Task requirements: Below are the entries; return exactly the line with "You are a computer-use agent. Viewport: 1456px" and every later line, without anything else.
*** Opening of Information given ***
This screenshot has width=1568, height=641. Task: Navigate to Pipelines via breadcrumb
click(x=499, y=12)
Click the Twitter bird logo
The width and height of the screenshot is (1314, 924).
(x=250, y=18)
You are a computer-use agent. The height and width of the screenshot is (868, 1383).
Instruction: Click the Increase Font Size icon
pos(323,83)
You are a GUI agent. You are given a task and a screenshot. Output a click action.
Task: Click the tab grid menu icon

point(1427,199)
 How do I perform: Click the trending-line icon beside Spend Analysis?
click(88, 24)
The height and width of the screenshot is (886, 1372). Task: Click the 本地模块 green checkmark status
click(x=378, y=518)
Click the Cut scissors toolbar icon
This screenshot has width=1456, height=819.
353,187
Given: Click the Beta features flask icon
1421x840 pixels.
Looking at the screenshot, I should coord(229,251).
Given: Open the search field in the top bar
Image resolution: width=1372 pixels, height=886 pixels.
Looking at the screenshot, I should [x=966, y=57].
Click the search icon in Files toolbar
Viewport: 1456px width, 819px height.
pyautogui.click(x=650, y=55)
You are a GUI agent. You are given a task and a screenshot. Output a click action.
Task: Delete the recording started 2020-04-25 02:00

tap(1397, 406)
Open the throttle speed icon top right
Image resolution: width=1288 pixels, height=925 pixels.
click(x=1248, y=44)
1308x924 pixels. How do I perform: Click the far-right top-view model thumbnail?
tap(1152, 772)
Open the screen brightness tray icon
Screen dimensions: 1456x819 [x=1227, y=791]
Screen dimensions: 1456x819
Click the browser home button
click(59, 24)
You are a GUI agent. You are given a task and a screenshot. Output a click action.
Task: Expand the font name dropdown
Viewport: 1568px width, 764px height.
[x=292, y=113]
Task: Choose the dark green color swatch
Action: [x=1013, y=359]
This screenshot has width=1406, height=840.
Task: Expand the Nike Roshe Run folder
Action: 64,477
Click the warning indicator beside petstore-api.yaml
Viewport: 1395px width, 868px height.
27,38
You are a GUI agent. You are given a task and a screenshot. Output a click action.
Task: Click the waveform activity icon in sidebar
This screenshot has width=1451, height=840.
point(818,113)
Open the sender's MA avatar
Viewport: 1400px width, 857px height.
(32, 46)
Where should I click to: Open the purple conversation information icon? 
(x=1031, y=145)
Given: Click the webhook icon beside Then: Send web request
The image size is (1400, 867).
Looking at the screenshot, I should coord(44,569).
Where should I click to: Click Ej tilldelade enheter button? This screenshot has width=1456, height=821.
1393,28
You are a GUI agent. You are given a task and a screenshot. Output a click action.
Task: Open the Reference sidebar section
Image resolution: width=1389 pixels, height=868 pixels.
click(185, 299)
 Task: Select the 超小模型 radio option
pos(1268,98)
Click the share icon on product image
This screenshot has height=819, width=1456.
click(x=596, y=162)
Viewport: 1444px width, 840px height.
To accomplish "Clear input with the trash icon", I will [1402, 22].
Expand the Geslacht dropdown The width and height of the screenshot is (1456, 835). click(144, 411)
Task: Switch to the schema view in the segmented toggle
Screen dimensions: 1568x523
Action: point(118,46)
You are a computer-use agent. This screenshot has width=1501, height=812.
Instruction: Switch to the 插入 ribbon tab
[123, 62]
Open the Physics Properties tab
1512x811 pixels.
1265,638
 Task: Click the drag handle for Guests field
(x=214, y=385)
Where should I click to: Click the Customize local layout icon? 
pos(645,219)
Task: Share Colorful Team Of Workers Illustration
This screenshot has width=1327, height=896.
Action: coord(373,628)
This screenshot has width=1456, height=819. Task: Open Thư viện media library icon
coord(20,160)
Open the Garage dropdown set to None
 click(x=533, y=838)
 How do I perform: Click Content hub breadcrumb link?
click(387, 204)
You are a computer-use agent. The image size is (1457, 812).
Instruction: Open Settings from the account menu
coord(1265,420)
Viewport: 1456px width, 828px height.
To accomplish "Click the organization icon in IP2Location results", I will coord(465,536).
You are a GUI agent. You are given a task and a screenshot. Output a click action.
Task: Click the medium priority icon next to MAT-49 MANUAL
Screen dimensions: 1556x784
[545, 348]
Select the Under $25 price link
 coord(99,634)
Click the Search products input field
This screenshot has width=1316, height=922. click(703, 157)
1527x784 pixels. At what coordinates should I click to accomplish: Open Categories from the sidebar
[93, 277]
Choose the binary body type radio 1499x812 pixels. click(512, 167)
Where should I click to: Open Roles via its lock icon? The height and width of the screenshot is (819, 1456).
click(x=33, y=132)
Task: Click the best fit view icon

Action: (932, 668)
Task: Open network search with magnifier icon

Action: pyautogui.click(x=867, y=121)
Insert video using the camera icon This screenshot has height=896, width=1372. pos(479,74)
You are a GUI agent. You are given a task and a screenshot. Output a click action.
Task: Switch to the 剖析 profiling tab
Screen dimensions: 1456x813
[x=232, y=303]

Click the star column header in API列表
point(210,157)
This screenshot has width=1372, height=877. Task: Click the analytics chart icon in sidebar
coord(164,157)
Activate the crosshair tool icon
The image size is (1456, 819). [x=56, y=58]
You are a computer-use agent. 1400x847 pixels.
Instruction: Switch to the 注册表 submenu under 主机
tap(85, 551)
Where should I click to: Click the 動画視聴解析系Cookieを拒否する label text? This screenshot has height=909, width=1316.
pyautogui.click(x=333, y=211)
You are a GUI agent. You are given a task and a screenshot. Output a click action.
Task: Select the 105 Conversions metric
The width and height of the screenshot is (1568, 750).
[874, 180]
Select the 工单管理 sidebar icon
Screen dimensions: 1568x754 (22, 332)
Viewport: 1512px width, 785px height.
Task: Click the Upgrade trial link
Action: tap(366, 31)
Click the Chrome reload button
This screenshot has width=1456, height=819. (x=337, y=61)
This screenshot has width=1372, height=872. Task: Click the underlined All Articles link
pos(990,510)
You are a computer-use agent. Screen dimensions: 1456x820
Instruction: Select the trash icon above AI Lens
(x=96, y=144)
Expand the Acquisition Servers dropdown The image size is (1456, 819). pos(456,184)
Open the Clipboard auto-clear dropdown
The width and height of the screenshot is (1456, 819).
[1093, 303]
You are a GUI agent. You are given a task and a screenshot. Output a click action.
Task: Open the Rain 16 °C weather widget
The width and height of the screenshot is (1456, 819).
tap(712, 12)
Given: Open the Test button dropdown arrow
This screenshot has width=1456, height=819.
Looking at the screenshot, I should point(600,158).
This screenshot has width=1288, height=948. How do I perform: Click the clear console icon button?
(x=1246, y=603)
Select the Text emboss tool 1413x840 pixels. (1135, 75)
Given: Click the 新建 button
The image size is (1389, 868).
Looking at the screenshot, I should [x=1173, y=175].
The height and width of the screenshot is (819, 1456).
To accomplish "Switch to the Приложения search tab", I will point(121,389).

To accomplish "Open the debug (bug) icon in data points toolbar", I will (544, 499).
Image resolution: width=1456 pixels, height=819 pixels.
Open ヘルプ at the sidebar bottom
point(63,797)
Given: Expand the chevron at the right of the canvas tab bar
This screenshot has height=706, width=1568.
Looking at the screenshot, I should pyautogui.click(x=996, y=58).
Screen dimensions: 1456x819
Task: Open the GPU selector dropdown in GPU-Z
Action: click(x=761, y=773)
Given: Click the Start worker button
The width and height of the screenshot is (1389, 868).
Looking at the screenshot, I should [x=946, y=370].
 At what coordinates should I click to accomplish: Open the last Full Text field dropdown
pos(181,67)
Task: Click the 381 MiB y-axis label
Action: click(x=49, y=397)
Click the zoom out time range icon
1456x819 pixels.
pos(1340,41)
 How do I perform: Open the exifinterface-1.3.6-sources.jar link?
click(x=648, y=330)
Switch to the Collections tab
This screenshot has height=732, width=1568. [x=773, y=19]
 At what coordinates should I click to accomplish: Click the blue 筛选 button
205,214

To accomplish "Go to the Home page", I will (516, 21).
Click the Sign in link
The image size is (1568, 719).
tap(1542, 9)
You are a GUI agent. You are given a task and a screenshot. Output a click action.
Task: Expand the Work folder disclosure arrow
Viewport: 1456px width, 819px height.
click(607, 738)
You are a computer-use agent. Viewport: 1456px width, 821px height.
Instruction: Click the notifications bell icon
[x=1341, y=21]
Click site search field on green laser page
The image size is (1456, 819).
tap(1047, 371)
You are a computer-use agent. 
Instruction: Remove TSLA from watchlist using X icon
*** Close of Information given ***
Written reply:
You are a computer-use agent. Viewport: 1456px width, 821px height.
Instruction: Click the notifications bell icon
[x=1341, y=21]
Click site search field on green laser page
The image size is (1456, 819).
tap(1047, 371)
You are a computer-use agent. 
Instruction: Remove TSLA from watchlist using X icon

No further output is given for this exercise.